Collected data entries
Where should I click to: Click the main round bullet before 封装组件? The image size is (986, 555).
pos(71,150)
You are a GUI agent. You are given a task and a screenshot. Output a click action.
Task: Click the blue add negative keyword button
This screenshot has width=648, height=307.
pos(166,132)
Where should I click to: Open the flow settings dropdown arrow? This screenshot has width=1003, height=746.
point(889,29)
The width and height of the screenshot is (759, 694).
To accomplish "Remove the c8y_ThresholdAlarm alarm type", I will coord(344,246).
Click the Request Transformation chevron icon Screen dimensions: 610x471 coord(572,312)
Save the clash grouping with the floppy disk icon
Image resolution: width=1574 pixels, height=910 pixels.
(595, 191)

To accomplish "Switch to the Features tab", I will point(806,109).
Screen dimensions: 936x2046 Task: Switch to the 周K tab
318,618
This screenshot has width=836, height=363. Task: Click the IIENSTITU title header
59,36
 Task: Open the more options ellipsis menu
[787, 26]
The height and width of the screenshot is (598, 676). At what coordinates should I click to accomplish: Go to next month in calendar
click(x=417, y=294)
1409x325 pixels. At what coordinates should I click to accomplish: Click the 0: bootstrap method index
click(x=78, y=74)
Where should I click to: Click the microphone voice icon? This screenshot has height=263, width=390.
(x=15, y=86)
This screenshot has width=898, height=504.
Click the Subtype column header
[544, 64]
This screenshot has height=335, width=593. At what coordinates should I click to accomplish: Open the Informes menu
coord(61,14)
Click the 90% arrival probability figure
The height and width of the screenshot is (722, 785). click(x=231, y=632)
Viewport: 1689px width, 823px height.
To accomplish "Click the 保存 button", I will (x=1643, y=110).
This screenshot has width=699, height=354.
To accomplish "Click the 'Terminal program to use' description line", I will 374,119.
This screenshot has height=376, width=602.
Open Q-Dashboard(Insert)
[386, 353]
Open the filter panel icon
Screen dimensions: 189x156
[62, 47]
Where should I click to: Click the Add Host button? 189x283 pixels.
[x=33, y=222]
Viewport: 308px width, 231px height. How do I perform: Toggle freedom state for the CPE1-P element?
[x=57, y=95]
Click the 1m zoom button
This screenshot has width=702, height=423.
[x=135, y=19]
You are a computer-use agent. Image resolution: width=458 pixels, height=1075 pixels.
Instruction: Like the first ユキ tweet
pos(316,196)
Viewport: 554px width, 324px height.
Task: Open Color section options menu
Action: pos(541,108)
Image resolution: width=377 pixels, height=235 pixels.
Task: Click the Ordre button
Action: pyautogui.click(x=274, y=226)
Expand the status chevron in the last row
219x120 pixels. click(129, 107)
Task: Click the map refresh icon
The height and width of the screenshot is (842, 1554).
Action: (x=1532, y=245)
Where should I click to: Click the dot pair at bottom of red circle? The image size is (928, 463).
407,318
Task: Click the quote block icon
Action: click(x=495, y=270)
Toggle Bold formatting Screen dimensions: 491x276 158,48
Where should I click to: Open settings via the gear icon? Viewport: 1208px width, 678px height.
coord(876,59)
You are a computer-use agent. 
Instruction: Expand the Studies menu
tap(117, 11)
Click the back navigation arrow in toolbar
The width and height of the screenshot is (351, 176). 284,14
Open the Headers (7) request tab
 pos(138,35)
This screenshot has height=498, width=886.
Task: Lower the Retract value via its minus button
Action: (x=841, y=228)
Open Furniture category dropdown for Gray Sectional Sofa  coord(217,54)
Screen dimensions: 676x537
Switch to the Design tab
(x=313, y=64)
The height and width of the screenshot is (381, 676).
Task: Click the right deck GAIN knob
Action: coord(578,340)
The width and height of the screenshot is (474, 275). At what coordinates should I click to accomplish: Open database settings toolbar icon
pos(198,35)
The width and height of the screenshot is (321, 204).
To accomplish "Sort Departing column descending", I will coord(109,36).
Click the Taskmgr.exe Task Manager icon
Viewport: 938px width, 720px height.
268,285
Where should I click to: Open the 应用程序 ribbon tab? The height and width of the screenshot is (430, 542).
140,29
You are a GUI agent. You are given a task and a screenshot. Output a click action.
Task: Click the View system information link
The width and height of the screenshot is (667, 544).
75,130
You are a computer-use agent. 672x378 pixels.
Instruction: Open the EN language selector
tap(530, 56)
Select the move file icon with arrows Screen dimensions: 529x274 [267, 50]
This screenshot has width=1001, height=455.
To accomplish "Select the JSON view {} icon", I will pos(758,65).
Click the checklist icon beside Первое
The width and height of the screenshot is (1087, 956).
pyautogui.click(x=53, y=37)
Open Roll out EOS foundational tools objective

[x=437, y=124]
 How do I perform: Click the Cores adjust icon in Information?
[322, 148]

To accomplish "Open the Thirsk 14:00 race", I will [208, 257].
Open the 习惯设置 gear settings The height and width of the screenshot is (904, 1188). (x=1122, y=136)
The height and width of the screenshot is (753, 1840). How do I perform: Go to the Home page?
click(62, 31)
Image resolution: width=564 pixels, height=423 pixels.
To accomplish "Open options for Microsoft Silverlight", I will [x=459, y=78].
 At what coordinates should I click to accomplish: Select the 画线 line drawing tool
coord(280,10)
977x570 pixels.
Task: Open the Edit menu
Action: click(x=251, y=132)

Assignment -
Please copy each line of the entries in which the word "computer" shows up.

Exercise solution -
You are a computer-use agent. Image resolution: width=458 pixels, height=1075 pixels.
You are a computer-use agent. 
You are a computer-use agent. 672x378 pixels.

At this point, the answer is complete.